#### [ABOUT THIS TASK]
According to the abstract on cell-derived microparticles below, which neurological disorders does the chapter name as the subjects of the studies it summarizes?

Cell-derived microparticles and exosomes in neuroinflammatory disorders

Abstract

All blood cells and the vascular endothelium shed microparticles (MP) from their plasma membranes when suitably stimulated, and assay of MP in patient blood has found increasing application to the monitoring of disease states. In addition, mounting evidence suggests that MP are not mere epiphenomena but play significant roles in the pathophysiology of thromboses, inflammation, and cancers. This chapter endeavors to summarize the limited number of studies thus far done on MP in neurological disorders such as multiple sclerosis (MS), transient ischemic attacks, and the neurological manifestations of antiphospholipid syndrome (APS). In addition, the chapter offers some plausible hypotheses on possible roles of MP in the pathophsyiology of these disorders, chiefly, the hypothesis that MP are indeed important participants in some neuropathologies, especially those which are ischemic in nature, but probably also inflammatory ones. The chapter also goes over the history and general principles of MP studies (e.g., assay methods and pitfalls), comparison with alternative methods (e.g., soluble markers of disease states), subclasses of MP (such as exosomes), and other topics aimed at helping readers to consider MP studies in their own clinical fields. Tables include a listing of bioactive agents known to be carried on MP, many of which were heretofore considered strictly soluble, and some of which can be transferred from cell to cell via MP vectors, for example certain cytokine receptors.

#### [SUPPLIED DATA]
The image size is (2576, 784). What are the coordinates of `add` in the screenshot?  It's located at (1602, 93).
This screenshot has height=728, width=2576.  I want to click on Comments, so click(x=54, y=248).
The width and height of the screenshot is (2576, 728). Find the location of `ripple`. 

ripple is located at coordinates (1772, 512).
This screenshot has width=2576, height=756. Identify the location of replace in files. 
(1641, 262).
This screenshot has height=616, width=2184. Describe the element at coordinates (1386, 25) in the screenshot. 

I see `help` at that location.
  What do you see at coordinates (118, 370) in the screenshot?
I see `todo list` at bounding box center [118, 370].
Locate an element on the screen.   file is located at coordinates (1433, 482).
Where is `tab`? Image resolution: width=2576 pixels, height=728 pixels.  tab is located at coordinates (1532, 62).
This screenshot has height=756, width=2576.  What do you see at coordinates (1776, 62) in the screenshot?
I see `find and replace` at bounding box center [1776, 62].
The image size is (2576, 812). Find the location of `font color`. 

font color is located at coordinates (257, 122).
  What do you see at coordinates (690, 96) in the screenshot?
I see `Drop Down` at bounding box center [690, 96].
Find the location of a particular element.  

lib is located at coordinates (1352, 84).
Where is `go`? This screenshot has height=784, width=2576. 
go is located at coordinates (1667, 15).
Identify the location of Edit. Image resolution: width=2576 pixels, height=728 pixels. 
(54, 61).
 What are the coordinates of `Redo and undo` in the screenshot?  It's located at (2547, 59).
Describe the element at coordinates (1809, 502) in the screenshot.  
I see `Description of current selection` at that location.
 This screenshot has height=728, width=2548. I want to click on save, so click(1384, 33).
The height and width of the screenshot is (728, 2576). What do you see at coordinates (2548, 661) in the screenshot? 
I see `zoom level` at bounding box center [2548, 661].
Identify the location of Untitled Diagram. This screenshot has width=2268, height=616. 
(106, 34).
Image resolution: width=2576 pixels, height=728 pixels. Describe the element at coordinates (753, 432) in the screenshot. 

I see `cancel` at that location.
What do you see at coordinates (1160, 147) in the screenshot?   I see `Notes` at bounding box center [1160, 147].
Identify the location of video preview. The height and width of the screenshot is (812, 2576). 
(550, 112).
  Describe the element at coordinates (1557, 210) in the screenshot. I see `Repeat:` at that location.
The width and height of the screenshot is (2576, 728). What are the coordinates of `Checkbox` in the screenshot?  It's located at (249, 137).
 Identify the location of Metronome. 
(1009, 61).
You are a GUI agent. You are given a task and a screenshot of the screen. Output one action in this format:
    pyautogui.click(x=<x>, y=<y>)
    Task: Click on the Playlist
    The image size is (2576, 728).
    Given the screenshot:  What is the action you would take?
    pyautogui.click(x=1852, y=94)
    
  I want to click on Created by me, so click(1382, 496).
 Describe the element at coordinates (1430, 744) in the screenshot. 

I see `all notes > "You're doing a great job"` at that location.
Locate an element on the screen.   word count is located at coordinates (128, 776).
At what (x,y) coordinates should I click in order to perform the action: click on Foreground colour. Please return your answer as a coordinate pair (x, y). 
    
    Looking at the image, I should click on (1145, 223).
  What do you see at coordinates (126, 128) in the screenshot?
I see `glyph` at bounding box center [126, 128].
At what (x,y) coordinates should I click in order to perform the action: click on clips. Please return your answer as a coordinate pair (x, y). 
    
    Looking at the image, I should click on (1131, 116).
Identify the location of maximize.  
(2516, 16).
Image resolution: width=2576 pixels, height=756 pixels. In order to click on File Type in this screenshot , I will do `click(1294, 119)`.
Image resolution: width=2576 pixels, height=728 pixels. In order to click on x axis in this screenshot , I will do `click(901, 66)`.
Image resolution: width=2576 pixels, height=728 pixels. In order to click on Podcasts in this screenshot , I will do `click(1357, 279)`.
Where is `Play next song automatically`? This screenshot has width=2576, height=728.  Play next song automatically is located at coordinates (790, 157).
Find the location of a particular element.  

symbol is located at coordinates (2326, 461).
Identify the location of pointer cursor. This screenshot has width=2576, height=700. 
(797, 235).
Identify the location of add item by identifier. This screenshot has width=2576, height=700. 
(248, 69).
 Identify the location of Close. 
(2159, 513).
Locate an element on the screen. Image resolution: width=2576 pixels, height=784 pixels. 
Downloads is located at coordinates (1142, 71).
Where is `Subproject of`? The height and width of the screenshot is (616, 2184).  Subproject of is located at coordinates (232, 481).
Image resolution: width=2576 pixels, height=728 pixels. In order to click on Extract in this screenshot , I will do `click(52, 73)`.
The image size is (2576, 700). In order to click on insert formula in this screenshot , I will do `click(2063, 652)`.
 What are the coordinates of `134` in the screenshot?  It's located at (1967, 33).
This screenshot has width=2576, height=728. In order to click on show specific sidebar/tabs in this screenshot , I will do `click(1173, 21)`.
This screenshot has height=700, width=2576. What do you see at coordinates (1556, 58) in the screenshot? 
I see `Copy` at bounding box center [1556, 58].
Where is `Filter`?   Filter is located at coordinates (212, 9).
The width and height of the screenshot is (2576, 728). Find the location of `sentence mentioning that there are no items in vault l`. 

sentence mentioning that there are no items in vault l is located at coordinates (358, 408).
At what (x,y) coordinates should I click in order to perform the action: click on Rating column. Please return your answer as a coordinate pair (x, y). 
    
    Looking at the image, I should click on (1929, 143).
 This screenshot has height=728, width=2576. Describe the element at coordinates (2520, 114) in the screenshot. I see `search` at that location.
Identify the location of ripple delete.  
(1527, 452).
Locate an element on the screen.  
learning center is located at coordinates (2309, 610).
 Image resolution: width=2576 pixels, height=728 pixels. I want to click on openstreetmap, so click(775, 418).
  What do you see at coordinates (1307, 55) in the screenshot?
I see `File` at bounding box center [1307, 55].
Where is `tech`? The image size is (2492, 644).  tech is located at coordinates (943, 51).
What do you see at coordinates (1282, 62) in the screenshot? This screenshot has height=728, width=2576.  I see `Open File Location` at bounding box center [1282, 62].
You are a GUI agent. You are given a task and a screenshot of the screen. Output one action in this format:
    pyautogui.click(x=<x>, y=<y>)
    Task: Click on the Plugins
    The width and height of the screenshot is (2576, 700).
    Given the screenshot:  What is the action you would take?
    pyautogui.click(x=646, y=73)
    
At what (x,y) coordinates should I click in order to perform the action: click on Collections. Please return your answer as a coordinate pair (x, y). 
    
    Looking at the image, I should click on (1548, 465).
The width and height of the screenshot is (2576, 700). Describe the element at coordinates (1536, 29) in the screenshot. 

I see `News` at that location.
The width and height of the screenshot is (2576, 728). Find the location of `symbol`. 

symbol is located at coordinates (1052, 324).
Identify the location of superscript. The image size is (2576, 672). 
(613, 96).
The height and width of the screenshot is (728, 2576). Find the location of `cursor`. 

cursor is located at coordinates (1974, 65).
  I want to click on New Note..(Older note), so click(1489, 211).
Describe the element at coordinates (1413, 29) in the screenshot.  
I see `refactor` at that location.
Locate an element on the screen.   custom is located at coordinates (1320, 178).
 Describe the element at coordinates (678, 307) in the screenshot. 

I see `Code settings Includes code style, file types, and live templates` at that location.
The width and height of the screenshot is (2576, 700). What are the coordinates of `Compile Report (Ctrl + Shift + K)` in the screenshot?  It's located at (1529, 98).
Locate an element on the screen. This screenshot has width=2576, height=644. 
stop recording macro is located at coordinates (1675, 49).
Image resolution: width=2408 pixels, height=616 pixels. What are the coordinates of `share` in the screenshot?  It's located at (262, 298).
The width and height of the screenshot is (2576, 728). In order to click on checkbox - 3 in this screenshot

#### [RESULT OF THIS EXERCISE]
Multiple sclerosis (MS), transient ischemic attacks, and the neurological manifestations of antiphospholipid syndrome (APS).